Akwaeke Emezi's harrowing, challenging debut novel depicts its central character's struggle with mental illness through the lens of Nigerian folklore. The Ogbanje are a traditionally recognized cadre of "evil" spirits who invade Nigerian families in order to destroy them. In Freshwater, a collection of these spirits attach themselves to Ada, a young Nigerian immigrant, seducing her into a cycle of divine self-destruction.
After a traumatic incident in early childhood involving a poisonous snake, Ada finds she can communicate (not always voluntarily) with a host of spirits who have infiltrated her mind and self. Traveling to the U.S. to attend college, Ada is assaulted by a boyfriend. In response, a single entity named Asughara differentiates itself from the mass of others, and begins a kind of domineering, possessive romance with Ada. Like an abusive lover, Asughara coaxes and berates Ada into radical coping behaviors, demands sacrifices, and imposes strictures on Ada's human relationships. At the same time, Ada and Asughara become intimate friends, affirmations of one another -- two godlike creatures alone in the world of humans, caged and frustrated by their shared inability to exist in the full flower of their being.
It's only March, but I can already tell this is one of the best novels I'll read in 2018.I can't wait to see what this author does next.— From Devon
“A full and arresting examination of the search for a sense of belonging to one's self, Freshwater reads like the result of a successful dinner party hosted by Chimamanda Adichie, with a guest list featuring Octavia Butler, Neil Gaiman, Salman Rushdie, Helen Oyeyemi, and several preeminent cultural and sociological scholars. Freshwater follows Ada, a child born with 'a foot on the other side,' through her early life in Nigeria and her emigration to America, where she is trailed by many forces from the lands she left behind. It gives us new vocabulary and territories for exploring the awkwardness of intersections that we encounter - gender, culture, tradition, history, personal mythology - and how one might go about locating herself in the pull of so many competing influences.”

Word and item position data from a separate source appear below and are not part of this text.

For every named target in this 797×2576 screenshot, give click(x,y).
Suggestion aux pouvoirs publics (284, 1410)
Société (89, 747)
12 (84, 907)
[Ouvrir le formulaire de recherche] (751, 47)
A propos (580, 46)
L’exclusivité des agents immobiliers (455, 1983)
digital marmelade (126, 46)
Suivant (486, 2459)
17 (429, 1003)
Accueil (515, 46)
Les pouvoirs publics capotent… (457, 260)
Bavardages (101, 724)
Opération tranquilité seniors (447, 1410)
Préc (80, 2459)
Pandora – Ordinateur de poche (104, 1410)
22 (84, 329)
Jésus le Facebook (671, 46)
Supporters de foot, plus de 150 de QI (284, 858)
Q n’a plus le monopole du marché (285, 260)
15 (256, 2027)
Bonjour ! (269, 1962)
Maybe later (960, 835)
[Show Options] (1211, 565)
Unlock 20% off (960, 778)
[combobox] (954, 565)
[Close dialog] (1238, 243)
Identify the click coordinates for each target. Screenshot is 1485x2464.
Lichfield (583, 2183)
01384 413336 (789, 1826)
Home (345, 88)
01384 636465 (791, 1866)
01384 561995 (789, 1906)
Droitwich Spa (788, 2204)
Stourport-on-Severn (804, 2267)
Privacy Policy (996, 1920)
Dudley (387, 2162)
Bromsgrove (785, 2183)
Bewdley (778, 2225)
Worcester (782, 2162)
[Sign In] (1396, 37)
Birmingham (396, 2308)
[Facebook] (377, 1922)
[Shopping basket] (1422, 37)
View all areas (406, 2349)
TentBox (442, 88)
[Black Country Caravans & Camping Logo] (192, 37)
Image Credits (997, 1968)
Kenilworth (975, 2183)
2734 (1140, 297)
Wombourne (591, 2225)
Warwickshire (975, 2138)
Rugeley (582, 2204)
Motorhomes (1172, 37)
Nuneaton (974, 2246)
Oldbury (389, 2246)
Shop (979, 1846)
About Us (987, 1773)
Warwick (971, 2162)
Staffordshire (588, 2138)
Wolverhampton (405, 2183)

— Sarah Bumstead, Vroman's Bookstore, Pasadena, CA
“As soon as I started this book, I wanted to tell anyone who would listen about it. The story begins with birth—the birth of a Nigerian girl, but also the birth of the children of Gods within her. Told through the perspective of Ada’s other selves, Freshwater takes readers on the journey of her life. This is the story of someone born fractured, with ‘one foot on the other side.’ An incredible, unique, and completely enthralling read. I feel as though no description will truly do this book justice.”
— Elisa Thomas, Cellar Door Books, Riverside, CA
Ada has always been unusual. As an infant in southern Nigeria, she is a source of deep concern to her family. Her parents successfully prayed her into existence, but something must have gone awry, as the young Ada becomes a troubled child, prone to violent fits of anger and grief.
But Ada turns out to be more than just volatile. Born "with one foot on the other side," she begins to develop separate selves. When Ada travels to America for college, a traumatic event crystallizes the selves into something more powerful. As Ada fades into the background of her own mind and these alters--now protective, now hedonistic--move into control, Ada's life spirals in a dangerous direction.
Written with stylistic brilliance and based in the author's realities, this raw and extraordinary debut explores the metaphysics of identity and being, plunging the reader into the mysteries of self. Unsettling, heart-wrenching, dark, and powerful, Freshwater dazzles with ferocious energy and serpentine grace, heralding the arrival of a fierce new literary voice.